**AUFGABEN:**
1. Schreiben Sie bitte den Textauszug von „Die Diskussionen mit“ bis „näher gebracht hat.“ wortgetreu ab.
2. Beantworten Sie anhand des Textauszugs diese Fragen:
(a) Wer hat das Programm organisiert?
(b) Wie viele Binnenflüchtlinge werden genannt?
(c) Wo wurde der Vortrag gehalten?

**TEXTAUSZUG:**
■ ■ ■ ■

Kiew – Düsseldorf: eine liberale Freundschaft
Das Programm war bestens organisiert von der Kiewer Büroleiterin, Beate Apelt, von der Friedrich-Naumann-Stiftung. Themen waren u. a. die Lage im Donbass, die Situation der 1,5 Mio. Binnenflüchtlinge, sowie liberale Politikansätze auf lokaler Ebene.
Die Diskussionen mit den Vertretern der beiden liberalen Parteien „Bürgerposition“ und „Kraft der Menschen“ verliefen offen und freundschaftlich. Empört zeigten sie sich über Äußerungen aus dem FDP-Bundesvorstand, die Sanktionen gegenüber Russland zu lockern. Deutlich wurde, dass sie auf die Unterstützung von EU, Nato und Deutschland setzen. Sie wünschen sich den Schutz des Westens vor der andauernden russischen Aggression. Ein weiterer Programmpunkt war ein Vortrag im Büro für lokale Selbstverwaltung in Tschernihiv, das das EU-Programm U-LEAD zur Stärkung von ukrainischen Kommunen umsetzt. Es war eine Reise, die Menschen einander näher gebracht hat.

■ ■ ■ ■

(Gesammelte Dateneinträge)
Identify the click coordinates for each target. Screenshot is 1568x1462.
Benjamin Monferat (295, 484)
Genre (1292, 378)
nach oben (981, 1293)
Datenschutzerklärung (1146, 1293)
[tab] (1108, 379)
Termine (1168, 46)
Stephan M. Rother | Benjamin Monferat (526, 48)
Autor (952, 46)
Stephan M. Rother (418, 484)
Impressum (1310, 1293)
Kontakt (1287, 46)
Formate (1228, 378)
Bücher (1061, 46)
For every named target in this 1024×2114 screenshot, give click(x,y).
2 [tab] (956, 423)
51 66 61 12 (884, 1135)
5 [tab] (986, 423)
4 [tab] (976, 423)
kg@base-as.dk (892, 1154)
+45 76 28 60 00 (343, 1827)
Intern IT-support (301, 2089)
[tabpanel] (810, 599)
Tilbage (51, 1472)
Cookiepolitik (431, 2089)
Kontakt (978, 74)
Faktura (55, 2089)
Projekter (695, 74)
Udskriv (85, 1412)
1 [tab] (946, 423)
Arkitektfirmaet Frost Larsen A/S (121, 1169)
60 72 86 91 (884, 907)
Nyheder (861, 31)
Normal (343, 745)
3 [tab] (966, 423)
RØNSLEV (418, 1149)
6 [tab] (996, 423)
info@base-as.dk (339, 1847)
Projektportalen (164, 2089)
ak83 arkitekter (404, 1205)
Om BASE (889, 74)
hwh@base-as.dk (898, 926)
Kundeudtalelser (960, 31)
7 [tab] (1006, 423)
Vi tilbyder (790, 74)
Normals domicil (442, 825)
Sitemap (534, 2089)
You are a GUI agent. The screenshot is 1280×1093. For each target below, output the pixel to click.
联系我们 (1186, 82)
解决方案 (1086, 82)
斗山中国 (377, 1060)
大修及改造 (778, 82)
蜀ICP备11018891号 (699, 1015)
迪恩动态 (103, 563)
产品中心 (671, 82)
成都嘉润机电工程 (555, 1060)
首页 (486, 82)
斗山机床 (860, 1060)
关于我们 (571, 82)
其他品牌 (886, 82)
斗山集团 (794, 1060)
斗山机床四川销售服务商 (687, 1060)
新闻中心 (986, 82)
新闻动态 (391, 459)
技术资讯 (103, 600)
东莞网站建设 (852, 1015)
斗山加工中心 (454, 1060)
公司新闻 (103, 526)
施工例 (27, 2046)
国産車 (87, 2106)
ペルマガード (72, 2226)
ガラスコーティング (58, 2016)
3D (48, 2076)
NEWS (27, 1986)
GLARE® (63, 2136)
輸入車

■ ■ ■ ■

**LÖSUNGEN:**
1.
Die Diskussionen mit den Vertretern der beiden liberalen Parteien „Bürgerposition“ und „Kraft der Menschen“ verliefen offen und freundschaftlich. Empört zeigten sie sich über Äußerungen aus dem FDP-Bundesvorstand, die Sanktionen gegenüber Russland zu lockern. Deutlich wurde, dass sie auf die Unterstützung von EU, Nato und Deutschland setzen. Sie wünschen sich den Schutz des Westens vor der andauernden russischen Aggression. Ein weiterer Programmpunkt war ein Vortrag im Büro für lokale Selbstverwaltung in Tschernihiv, das das EU-Programm U-LEAD zur Stärkung von ukrainischen Kommunen umsetzt. Es war eine Reise, die Menschen einander näher gebracht hat.

2.
(a) Beate Apelt, die Kiewer Büroleiterin der Friedrich-Naumann-Stiftung
(b) 1,5 Mio.
(c) Im Büro für lokale Selbstverwaltung in Tschernihiv